Analysis: One of the joint tenants executed a deed to herself, which converted the estate into a tenancy in common.
Conclusion: The court held that a joint tenant can sever the joint tenancy unilaterally.

  1. Tenancy by the Entirety: It’s exclusive to married couples in West Virginia. Neither spouse can eliminate the right of survivorship without the consent of the other.

IV. Landlord and Tenant Law:

  1. Lease: It is an agreement, usually a contract, that conveys the right to possession of property.

  2. Covenant of Quiet Enjoyment: It implies that the tenant will not be disturbed in his possession by the landlord.

  3. Constructive Eviction: Occurs when the landlord fails to maintain the premises, and this failure makes the premises uninhabitable.

Case: Reste Realty Corp. v. Cooper (1969)
Issue: Can the failure of the landlord to maintain the premises result in constructive eviction of the tenant?
Rule: The failure of the landlord to maintain the premises may result in the constructive eviction of the tenant.
Analysis: The tenant left the premises because the landlord did not remedy the flooding, which made the premises uninhabitable.
Conclusion: The court held that the tenant was constructively evicted and could terminate the lease.

V. Zoning:
Zoning is the division of land into districts to regulate the use of land and buildings and the construction of improvements.

Case: Village of Euclid v. Ambler Realty Co. (1926)
Issue: Is zoning constitutional?
Rule: Zoning is constitutional as a valid exercise of the police power.
Analysis: The Village zoned Ambler’s land for residential use, prohibiting industrial use.
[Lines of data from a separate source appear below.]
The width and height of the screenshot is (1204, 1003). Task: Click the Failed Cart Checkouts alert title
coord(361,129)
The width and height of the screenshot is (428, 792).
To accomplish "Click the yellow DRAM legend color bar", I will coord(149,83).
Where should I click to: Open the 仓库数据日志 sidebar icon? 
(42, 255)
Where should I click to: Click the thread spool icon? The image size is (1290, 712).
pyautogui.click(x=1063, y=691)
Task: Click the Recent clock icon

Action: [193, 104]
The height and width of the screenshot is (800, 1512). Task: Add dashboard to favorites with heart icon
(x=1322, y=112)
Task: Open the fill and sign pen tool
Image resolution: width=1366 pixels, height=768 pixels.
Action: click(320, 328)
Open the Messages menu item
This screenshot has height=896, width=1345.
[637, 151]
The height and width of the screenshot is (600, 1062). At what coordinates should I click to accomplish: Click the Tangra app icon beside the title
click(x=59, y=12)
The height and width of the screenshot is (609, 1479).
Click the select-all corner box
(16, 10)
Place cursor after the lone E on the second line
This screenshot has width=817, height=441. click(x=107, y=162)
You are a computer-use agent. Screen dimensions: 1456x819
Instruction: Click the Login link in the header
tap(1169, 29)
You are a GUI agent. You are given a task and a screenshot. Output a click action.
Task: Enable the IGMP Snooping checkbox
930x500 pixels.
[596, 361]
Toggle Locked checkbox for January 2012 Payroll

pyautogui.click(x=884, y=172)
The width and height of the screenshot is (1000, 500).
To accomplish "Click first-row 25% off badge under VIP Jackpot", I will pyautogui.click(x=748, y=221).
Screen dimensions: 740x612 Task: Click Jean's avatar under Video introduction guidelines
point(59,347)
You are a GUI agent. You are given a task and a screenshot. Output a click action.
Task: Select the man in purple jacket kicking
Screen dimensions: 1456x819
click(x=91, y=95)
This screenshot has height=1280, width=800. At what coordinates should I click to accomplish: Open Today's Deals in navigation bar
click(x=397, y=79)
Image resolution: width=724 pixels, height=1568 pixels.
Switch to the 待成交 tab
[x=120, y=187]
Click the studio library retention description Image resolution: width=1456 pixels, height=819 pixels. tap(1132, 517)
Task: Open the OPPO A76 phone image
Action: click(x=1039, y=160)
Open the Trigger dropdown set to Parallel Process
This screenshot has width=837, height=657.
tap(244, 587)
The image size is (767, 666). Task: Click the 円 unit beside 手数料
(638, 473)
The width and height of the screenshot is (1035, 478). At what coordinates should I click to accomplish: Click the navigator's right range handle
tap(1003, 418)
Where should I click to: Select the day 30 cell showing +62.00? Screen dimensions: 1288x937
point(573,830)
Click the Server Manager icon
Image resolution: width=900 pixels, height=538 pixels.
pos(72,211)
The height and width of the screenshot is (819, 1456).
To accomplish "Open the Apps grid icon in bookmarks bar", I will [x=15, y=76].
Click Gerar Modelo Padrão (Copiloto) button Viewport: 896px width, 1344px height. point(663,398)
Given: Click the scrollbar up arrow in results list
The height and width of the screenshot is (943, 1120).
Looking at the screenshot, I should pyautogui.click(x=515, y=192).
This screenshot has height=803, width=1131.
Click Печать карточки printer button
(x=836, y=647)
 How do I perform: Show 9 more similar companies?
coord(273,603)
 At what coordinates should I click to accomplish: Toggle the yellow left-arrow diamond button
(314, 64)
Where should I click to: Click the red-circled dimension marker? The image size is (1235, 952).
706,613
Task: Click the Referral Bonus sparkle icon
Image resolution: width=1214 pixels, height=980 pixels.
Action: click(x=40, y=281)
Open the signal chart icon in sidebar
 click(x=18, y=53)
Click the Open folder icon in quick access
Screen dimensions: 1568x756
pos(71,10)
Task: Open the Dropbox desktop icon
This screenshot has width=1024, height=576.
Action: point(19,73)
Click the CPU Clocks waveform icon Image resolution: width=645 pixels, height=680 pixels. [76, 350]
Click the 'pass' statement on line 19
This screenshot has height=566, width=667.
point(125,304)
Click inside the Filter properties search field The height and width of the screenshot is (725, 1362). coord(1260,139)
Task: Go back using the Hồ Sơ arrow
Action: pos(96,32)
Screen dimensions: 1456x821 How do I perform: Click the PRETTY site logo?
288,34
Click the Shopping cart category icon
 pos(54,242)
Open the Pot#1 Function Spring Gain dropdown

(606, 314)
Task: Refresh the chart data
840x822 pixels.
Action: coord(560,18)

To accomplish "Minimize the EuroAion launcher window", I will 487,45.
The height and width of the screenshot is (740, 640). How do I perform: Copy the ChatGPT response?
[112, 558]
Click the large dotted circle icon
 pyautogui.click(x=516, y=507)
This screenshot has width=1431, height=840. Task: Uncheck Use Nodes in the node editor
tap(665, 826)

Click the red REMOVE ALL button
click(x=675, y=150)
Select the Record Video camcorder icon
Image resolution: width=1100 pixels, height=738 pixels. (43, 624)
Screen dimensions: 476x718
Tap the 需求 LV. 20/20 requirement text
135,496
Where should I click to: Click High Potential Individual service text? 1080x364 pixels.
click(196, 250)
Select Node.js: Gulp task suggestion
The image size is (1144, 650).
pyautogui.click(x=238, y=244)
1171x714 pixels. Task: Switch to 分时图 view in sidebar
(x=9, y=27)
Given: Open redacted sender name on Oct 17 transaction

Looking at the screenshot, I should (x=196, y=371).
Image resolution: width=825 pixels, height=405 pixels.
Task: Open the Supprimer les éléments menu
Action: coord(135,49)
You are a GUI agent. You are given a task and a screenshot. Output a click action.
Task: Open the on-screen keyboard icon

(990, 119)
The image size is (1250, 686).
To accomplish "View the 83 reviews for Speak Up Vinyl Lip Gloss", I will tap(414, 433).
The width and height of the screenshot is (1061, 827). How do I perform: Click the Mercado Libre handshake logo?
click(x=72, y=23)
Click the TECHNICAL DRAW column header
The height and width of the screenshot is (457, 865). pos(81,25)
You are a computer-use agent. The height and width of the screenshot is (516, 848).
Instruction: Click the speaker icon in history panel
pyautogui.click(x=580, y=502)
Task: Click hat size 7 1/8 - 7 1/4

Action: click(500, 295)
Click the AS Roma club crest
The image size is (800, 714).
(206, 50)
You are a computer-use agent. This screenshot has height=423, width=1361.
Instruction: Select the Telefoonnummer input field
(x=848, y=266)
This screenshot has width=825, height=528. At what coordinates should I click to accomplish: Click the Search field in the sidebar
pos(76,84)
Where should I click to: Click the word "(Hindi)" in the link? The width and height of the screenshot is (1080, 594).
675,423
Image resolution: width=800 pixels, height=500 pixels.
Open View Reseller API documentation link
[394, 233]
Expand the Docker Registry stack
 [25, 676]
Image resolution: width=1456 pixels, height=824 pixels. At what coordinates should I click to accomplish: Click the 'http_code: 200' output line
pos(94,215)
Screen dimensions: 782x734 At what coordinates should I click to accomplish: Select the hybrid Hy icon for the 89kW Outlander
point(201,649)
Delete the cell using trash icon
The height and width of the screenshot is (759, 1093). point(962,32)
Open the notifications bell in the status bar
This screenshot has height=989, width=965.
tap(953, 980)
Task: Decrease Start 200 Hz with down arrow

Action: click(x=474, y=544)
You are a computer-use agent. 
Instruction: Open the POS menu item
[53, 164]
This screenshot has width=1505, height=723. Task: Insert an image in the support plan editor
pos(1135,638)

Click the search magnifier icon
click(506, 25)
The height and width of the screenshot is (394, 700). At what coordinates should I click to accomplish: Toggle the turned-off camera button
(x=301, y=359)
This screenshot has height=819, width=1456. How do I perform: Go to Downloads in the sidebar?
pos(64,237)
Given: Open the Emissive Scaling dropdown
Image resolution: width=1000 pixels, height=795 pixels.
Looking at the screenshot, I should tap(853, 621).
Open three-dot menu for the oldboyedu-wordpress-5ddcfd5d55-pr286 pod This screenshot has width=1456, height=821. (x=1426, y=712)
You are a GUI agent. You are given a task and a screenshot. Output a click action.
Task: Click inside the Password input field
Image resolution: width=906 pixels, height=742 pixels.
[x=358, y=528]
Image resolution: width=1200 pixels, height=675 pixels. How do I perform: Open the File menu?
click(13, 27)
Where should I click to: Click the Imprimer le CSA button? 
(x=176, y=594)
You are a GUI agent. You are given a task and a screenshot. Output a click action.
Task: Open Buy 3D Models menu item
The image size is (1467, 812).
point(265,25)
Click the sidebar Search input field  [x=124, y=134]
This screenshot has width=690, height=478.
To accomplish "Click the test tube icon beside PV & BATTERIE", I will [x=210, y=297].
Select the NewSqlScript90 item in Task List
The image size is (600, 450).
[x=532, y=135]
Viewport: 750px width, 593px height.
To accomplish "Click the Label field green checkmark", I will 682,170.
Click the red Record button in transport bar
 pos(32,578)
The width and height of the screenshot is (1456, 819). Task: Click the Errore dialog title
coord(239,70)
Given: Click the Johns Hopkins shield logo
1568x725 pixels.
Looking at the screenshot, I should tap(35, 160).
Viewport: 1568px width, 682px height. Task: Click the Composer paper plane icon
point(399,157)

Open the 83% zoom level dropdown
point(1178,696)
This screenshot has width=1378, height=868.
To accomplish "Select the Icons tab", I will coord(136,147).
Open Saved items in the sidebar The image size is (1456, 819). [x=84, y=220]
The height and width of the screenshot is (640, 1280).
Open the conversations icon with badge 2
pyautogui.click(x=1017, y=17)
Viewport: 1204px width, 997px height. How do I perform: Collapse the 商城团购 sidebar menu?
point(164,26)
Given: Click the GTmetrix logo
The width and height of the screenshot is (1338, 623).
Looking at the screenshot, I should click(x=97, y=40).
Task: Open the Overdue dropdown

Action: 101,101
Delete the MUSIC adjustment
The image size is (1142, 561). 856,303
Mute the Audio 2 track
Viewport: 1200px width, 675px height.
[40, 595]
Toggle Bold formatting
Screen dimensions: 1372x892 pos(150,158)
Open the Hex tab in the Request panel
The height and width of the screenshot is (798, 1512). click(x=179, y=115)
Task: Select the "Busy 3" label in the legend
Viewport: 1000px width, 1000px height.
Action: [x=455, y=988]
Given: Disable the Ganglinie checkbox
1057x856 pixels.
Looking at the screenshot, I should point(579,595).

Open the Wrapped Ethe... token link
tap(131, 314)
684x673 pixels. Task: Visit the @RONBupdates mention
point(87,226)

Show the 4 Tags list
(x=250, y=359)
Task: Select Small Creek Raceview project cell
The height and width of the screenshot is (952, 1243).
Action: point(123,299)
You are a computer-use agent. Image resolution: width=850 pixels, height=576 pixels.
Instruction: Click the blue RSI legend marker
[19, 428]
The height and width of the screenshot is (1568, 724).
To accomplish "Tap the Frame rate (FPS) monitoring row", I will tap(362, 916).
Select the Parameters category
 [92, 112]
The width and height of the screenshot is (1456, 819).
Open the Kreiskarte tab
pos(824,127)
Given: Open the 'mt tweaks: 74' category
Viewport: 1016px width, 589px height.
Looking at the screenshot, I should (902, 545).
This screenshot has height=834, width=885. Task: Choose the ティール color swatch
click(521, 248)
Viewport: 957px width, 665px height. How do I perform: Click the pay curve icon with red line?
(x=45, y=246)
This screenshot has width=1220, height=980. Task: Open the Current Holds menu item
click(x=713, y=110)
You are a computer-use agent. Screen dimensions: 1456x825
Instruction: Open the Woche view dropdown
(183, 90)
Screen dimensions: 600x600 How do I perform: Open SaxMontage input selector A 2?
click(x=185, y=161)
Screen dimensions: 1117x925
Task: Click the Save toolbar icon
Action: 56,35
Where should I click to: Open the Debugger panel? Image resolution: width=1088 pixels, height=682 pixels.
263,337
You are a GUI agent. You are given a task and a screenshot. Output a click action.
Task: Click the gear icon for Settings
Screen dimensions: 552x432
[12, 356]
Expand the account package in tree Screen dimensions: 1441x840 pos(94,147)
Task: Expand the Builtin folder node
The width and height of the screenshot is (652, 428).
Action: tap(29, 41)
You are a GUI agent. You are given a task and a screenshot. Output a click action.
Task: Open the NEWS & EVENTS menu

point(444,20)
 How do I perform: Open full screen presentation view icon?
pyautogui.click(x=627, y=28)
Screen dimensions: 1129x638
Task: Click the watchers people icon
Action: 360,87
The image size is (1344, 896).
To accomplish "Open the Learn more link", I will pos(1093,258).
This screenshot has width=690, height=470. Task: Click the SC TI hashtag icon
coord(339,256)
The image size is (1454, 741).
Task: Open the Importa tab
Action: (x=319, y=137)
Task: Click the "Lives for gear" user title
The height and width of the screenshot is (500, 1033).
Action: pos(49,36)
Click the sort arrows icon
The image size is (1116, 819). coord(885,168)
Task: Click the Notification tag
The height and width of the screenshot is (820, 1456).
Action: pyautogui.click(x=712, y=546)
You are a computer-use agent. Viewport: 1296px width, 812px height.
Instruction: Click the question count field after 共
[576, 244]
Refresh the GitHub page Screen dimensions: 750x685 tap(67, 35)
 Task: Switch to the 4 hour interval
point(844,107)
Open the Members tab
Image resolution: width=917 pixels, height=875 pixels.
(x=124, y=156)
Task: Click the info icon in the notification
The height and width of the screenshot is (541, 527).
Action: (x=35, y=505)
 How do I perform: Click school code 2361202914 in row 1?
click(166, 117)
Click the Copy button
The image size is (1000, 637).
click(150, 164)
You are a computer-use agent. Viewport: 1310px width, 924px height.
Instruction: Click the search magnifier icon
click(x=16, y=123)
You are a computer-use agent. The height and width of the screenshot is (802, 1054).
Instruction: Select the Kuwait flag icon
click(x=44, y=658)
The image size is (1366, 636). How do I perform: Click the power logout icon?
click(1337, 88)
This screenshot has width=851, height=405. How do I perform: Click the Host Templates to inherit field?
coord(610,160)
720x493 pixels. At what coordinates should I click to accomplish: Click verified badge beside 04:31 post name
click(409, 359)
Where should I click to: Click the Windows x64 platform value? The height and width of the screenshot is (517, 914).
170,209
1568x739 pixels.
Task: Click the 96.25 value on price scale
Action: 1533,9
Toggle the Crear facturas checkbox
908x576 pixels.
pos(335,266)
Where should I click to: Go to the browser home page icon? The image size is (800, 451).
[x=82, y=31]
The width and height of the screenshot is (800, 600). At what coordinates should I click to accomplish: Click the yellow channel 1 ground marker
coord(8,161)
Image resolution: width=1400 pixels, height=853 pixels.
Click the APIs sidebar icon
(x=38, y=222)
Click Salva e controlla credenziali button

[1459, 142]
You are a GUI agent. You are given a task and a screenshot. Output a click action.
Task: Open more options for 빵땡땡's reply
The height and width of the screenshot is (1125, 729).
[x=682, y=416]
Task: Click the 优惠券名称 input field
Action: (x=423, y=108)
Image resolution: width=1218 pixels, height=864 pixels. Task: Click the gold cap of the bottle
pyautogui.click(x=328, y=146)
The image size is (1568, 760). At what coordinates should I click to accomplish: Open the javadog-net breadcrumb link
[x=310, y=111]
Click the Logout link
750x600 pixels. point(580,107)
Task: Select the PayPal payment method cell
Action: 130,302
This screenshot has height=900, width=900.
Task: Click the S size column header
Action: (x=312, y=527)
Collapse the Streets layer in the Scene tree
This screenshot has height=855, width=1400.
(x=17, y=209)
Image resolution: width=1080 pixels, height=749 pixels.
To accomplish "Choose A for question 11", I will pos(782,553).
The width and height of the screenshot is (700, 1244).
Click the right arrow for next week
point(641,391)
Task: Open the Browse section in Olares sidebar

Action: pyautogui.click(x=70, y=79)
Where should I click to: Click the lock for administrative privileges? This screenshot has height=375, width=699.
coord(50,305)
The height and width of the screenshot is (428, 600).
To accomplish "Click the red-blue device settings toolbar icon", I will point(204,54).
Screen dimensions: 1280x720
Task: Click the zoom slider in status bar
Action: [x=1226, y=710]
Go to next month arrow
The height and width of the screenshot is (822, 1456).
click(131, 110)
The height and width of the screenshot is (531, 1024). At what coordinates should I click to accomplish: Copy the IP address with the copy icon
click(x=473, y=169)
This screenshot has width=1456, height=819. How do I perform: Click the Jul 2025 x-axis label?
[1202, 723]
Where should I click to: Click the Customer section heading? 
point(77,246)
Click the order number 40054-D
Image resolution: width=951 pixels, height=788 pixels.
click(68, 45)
The court found that this zoning was a valid exercise of the police power.
Conclusion: The court upheld the constitutionality of zoning.

VI. Easements:
Easements are nonpossessory right to use the land of another for a specific purpose.

  1. Affirmative Easements: These give the owner the right to use the land of another.

  2. Negative Easements: These prevents the owner from using their land in a way that would harm another’s land.

VII. Adverse Possession:
Adverse possession allows a trespasser to acquire legal title to the land if they openly inhabit and improve an otherwise neglected stretch of land over a certain period.

Case: Mannillo v. Gorski (1969)
Issue: Must adverse possession be intentional?
Rule: Adverse possession does not have to be intentional.
Analysis: Gorski mistakenly built a stairway on Mannillo’s property. The court found this encroachment was sufficiently adverse.
Conclusion: The court held for Gorski.

VIII. Conveyancing:
Conveyancing is the transfer of legal title of property from one person to another.

  1. Deeds: A deed is a written instrument that conveys the title of property.

  2. Warranties of Title: These are legal guarantees from the seller to the buyer that the seller has the right to sell the property, and there are no encumbrances other than those the seller has disclosed.

  3. Recording Systems: Recording a deed puts the world on notice that the property has been sold.

IX. Mortgages:
A mortgage is a legal agreement by which a bank or another creditor lends money at interest in exchange for taking the title of the debtor’s property, with the condition that the conveyance of title becomes void upon the payment of the debt.

In West Virginia, title theory applies, where the mortgagee (usually a bank) holds the title until the mortgage is paid in full.

The above guide provides a broad overview of the topics covered in a 1L property course in West Virginia. It is recommended to review class notes, textbooks, and take practice exams to fully prepare for the final exam.